PM acusado de matar advogada em motel irá a júri popular

Para o Ministério Público Estadual ficou evidenciado o motivo fútil

Vanessa chegou a ser socorrida pelo Samu,  mas não resistiu aos ferimentos. Foto:Divulgação
Vanessa chegou a ser socorrida pelo Samu,
mas não resistiu aos ferimentos. Foto:Divulgação

O principal acusado de ter matado a pauladas a advogada Vanessa Ricarda de Medeiros, de 37 anos, em um motel na cidade de Santo Antônio, a 70 quilômetros de Natal, irá a júri popular. De acordo com a denúncia, o Policial Militar Gleysson Galvão, namorado da vítima, teria ficado chateado com a recusa da advogada em ter relações com ele na frente de uma outra pessoa.

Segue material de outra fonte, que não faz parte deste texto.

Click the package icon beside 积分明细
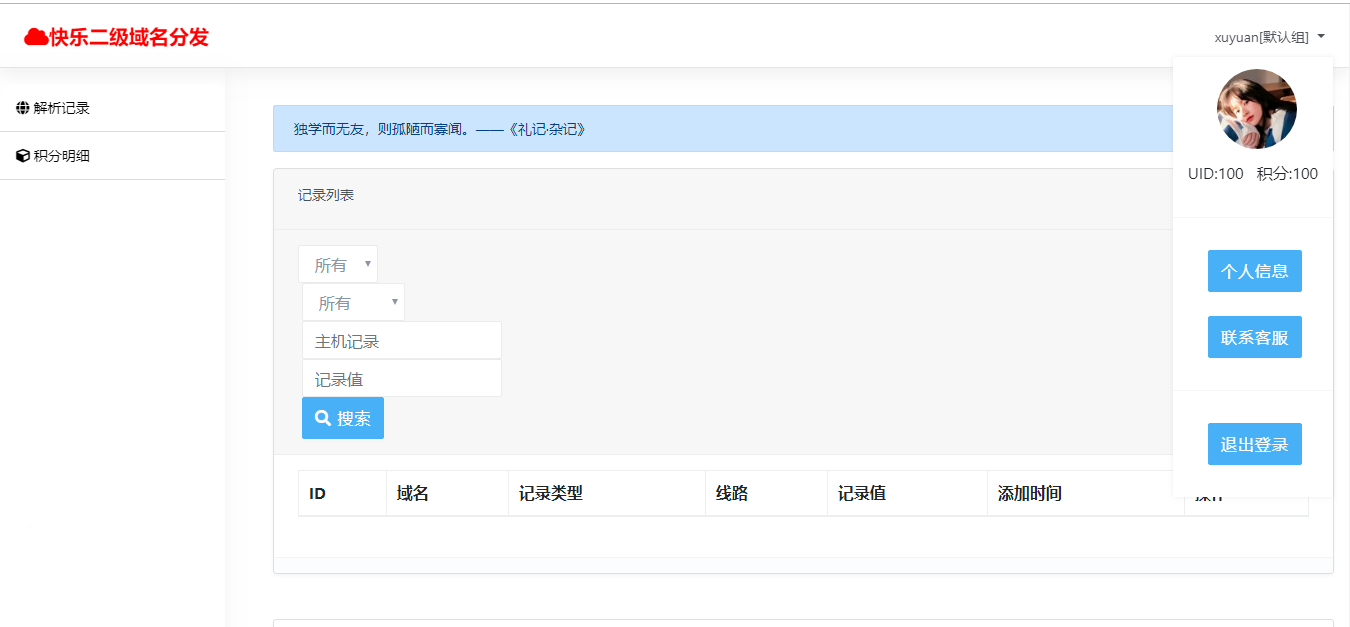Viewport: 1350px width, 627px height. point(21,155)
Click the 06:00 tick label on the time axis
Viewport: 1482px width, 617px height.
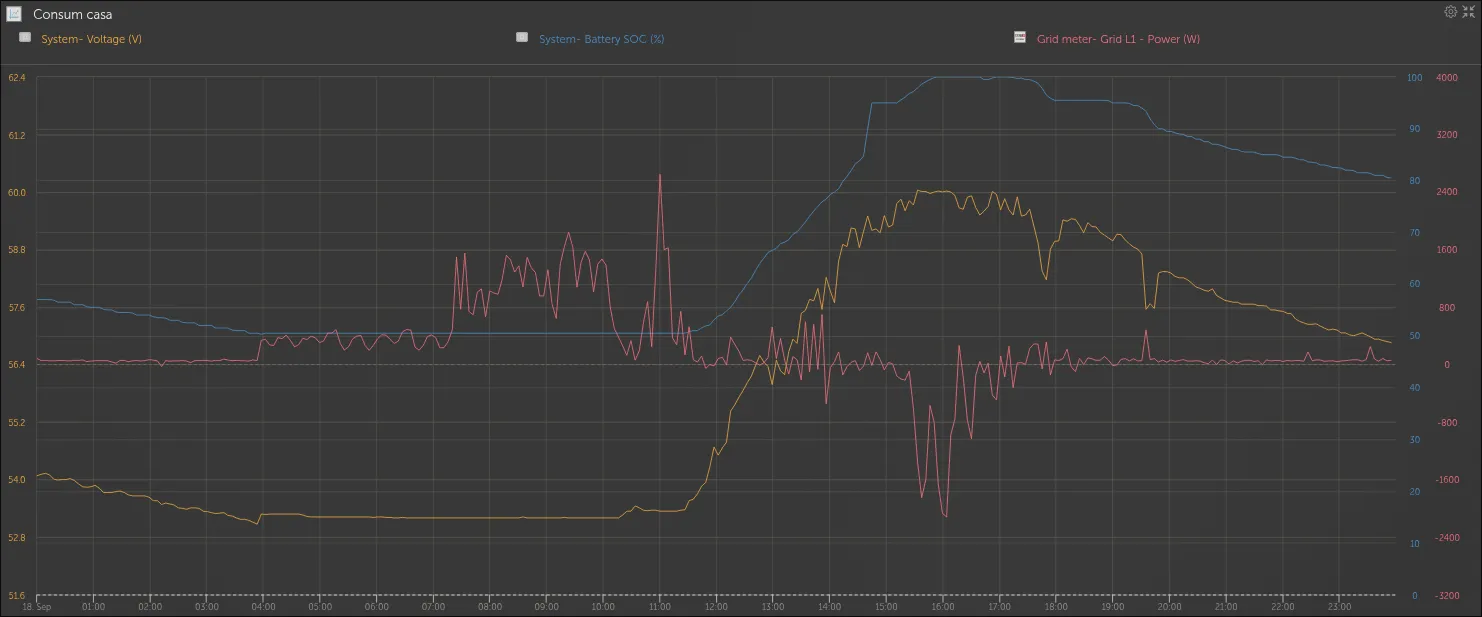point(376,607)
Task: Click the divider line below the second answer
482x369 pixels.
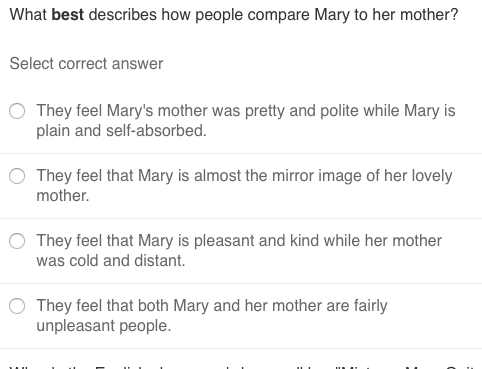Action: pyautogui.click(x=241, y=219)
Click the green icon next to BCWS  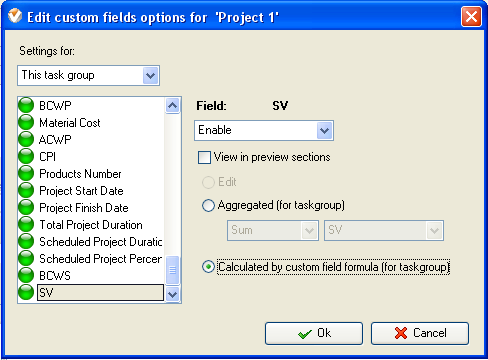pyautogui.click(x=26, y=275)
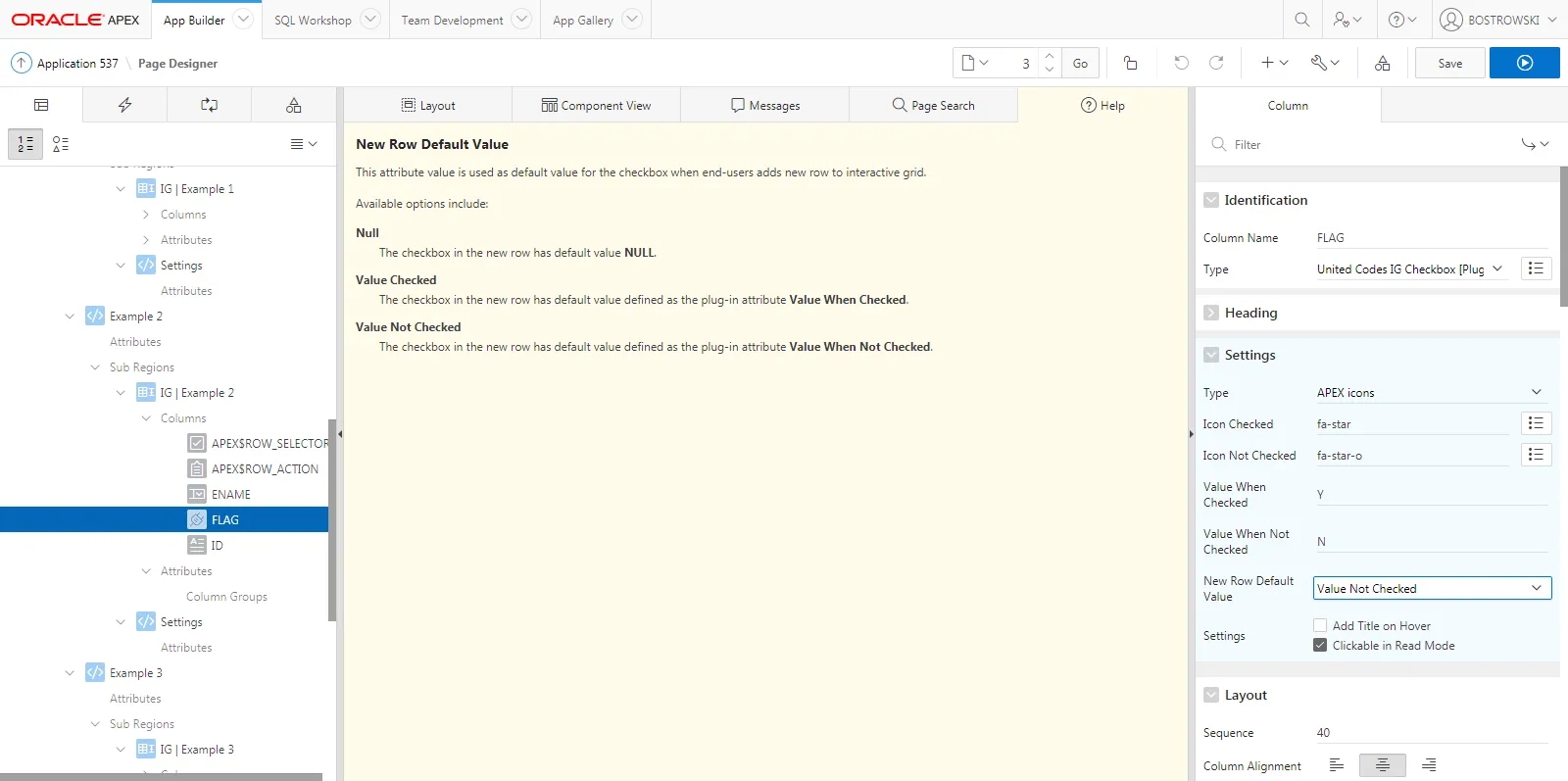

A denúncia disse que o PM atacou a vítima de surpresa, desferindo pauladas em sua cabeça. Vanessa foi encontrada no quarto do motel bastante ensanguentada e desfigurada, e chegou a ser socorrida com vida pelo Serviço de Atendimento Móvel de Urgência (Samu).
Ela chegou a ser levada ao hospital de Goianinha, onde já chegou morta. O corpo foi levado para o Instituto Técnico Científico de Polícia (Itep), onde passou por autópsia e foi sepultado no município de Parelhas.
Para o Ministério Público Estadual, ficou evidenciado o motivo fútil, a utilização de meio cruel e de recurso que dificultou a defesa da vítima como qualificadoras do crime de homicídio.
Em sua decisão, o juiz Ederson Batista de Morais, da comarca de Santo Antônio, considerou o laudo de exame necroscópico, bem como os depoimentos das testemunhas do fato, que convalidam os argumentos da acusação.
O juiz também manteve a prisão preventiva do réu, considerando informações de que o PM chegou a ameaçar de morte um dos policiais responsáveis por sua prisão, o que revela a necessidade de garantia da ordem pública, face à possibilidade de que ele volte a delinqüir.
Também foi considerada a conveniência da instrução criminal, na medida em que o procedimento adotado pelo réu, mesmo diante de policiais armados, demonstra que ele pode chegar a ameaçar as testemunhas do caso.